Text shown:
Beefy Boxes and Bandwidth Generously Provided by pair Networks
laziness, impatience, and hubris
 
PerlMonks  

Scalars, Lists, and Arrays

by ton (Friar)
on Apr 13, 2001 at 03:52 UTC ( #72247=perlquestion: print w/ replies, xml ) Need Help??
ton has asked for the wisdom of the Perl Monks concerning the following question:

I am posting this because I think I finally get it, and I want to check with the senior monks to see if I'm right. Also, I want other monks to share in my epiphany. :)

When I first started learning Perl, I had a heck of a time distinguishing between scalar and array context. After I got that distinction, I had an even harder time figuring out the difference between array and list context. Here's some code that demonstrates the differences:

use strict; my @array = ('foo', 'bar', 'baz'); my $temp; $temp = @array; print "$temp\n"; $temp = ('foo', 'bar', 'baz'); print "$temp\n"; ($temp) = @array; print "$temp\n"; ($temp) = @array[0..2]; print "$temp\n"; $temp = @array[0..2]; print "$temp\n";
Think these all print the same thing? Think again. On running the above script, you will get
3 baz foo foo baz
as your output. Here's why:
  1. This assignment has a scalar on the left hand side. This forces the array to be evaluated in a scalar context, which gives the length of the array.
  2. This assignment has a scalar on the left hand side. This forces the list to be evaluated in a scalar context, which gives the last element of the list.
  3. This assignment has a list on the left hand side. @array is thus evaluated in an array context. When Perl sets assigns one array to another, it sets the first element of one array equal to the first element of the other array, the second element equal to the next element, etc. Extra values are thrown away, so $temp is now equal to the first value of @array, or 'foo'.
  4. This assignment also has a list on the left hand side, and an array slice (containing all the elements of the original array) on the right. The behavior is the same as in 3.
  5. This assignment has a scalar on the left and the array slice (a.k.a. a list) on the right. This looks like a combination of 1. and 4., so you would think that the answer would be 3 or 'foo'. It turns out to be 'baz', because lists assigned to scalar context return the last element of the list.
So my current understanding is this:

  1. The difference between a list and an array is that an array is an allocated chuck of memory, whereas a list is a bunch of scalars that are the result of an expression.
  2. Arrays and lists act the same in list context.
  3. Arrays and lists act very differently in scalar context; the former return their size, and the latter return their last element.
This last difference can be very subtle; for instance, these two subroutines do NOT return the same value (set their results equal to scalars to see how):
sub func1 { return('foo', 'bar' 'baz'); } sub func2 { my @array = ('foo', 'bar', 'baz'); return @array; }
Is my understanding right? Anything else about lists that I should know about?

-Ton
-----
Be bloody, bold, and resolute; laugh to scorn
The power of man...

Comment on Scalars, Lists, and Arrays
Select or Download Code
Re: Scalars, Lists, and Arrays
by Dominus (Parson) on Apr 13, 2001 at 04:41 UTC
    Says Ton:
    Is my understanding right? Anything else about lists that I should know about?
    It seems to me that there's a major point that you are missing.

Task to complete:
According to the Perl thread, what does an array return when it is evaluated in scalar context? Rely on the Perl thread by itself for this.

Data:
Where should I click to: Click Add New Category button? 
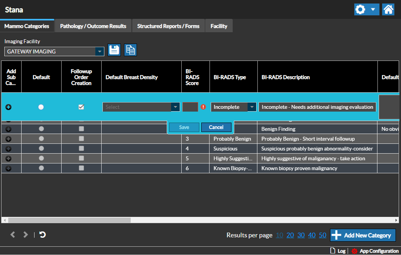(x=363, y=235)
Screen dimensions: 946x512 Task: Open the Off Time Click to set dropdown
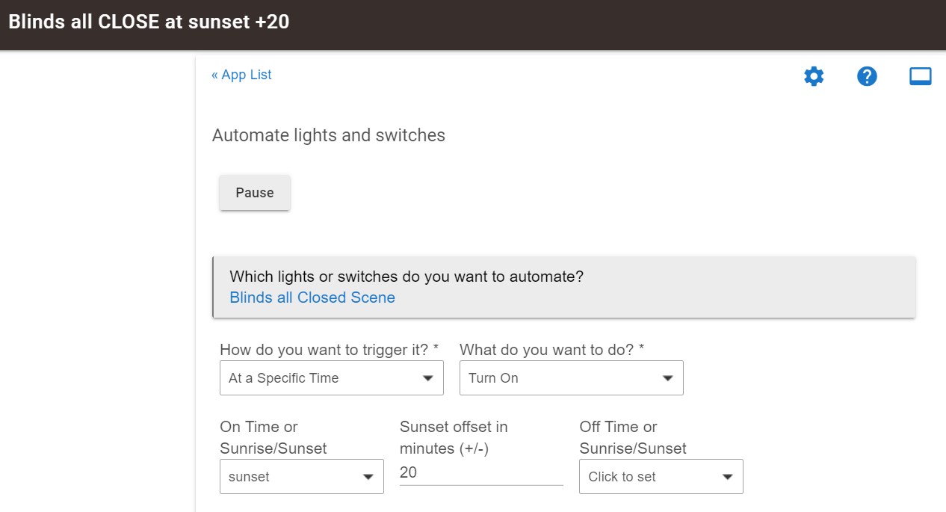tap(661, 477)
==
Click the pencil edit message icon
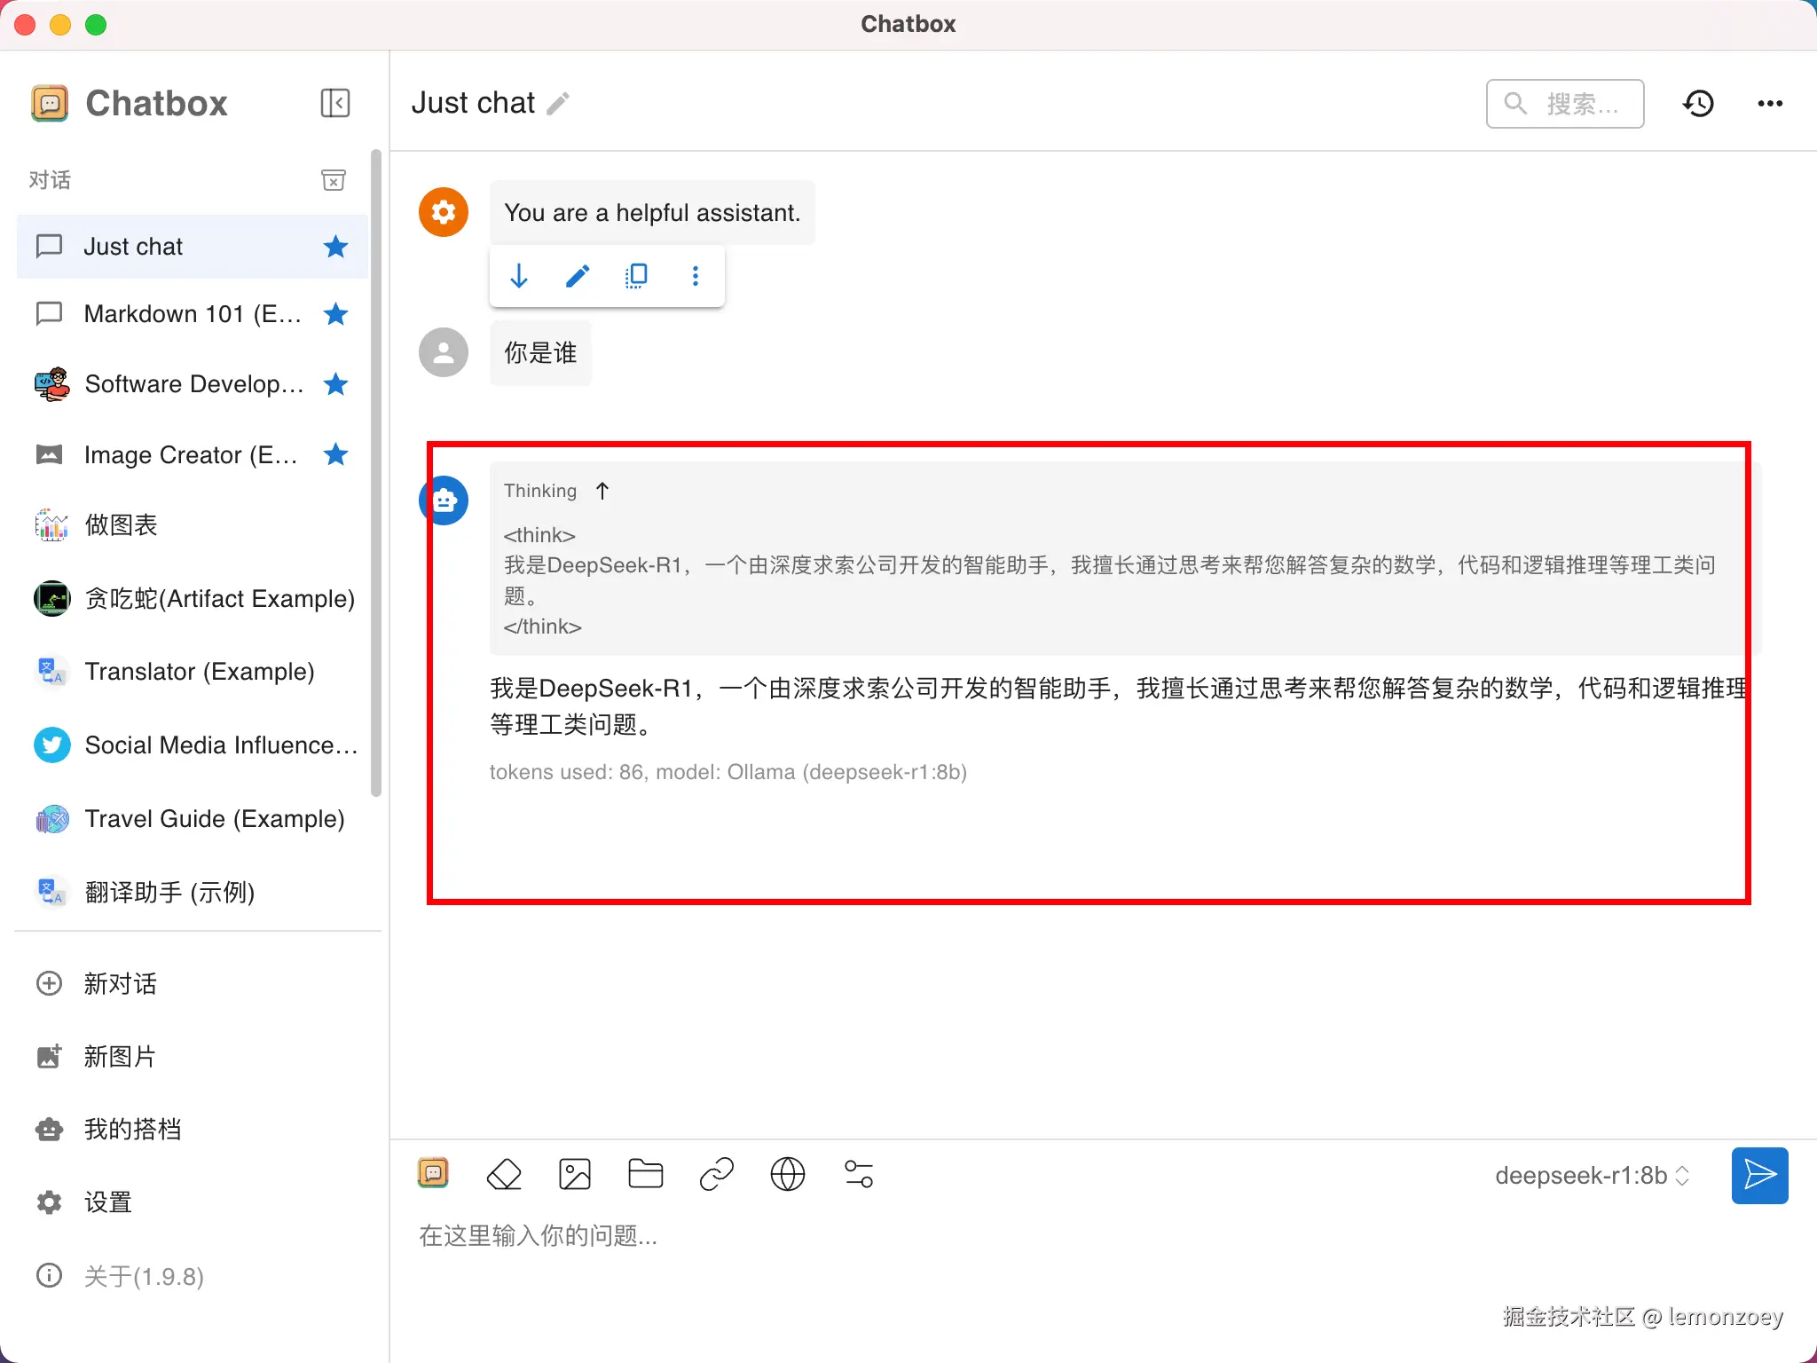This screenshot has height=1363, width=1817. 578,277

Response to the exercise:
Its size, meaning the length of the array.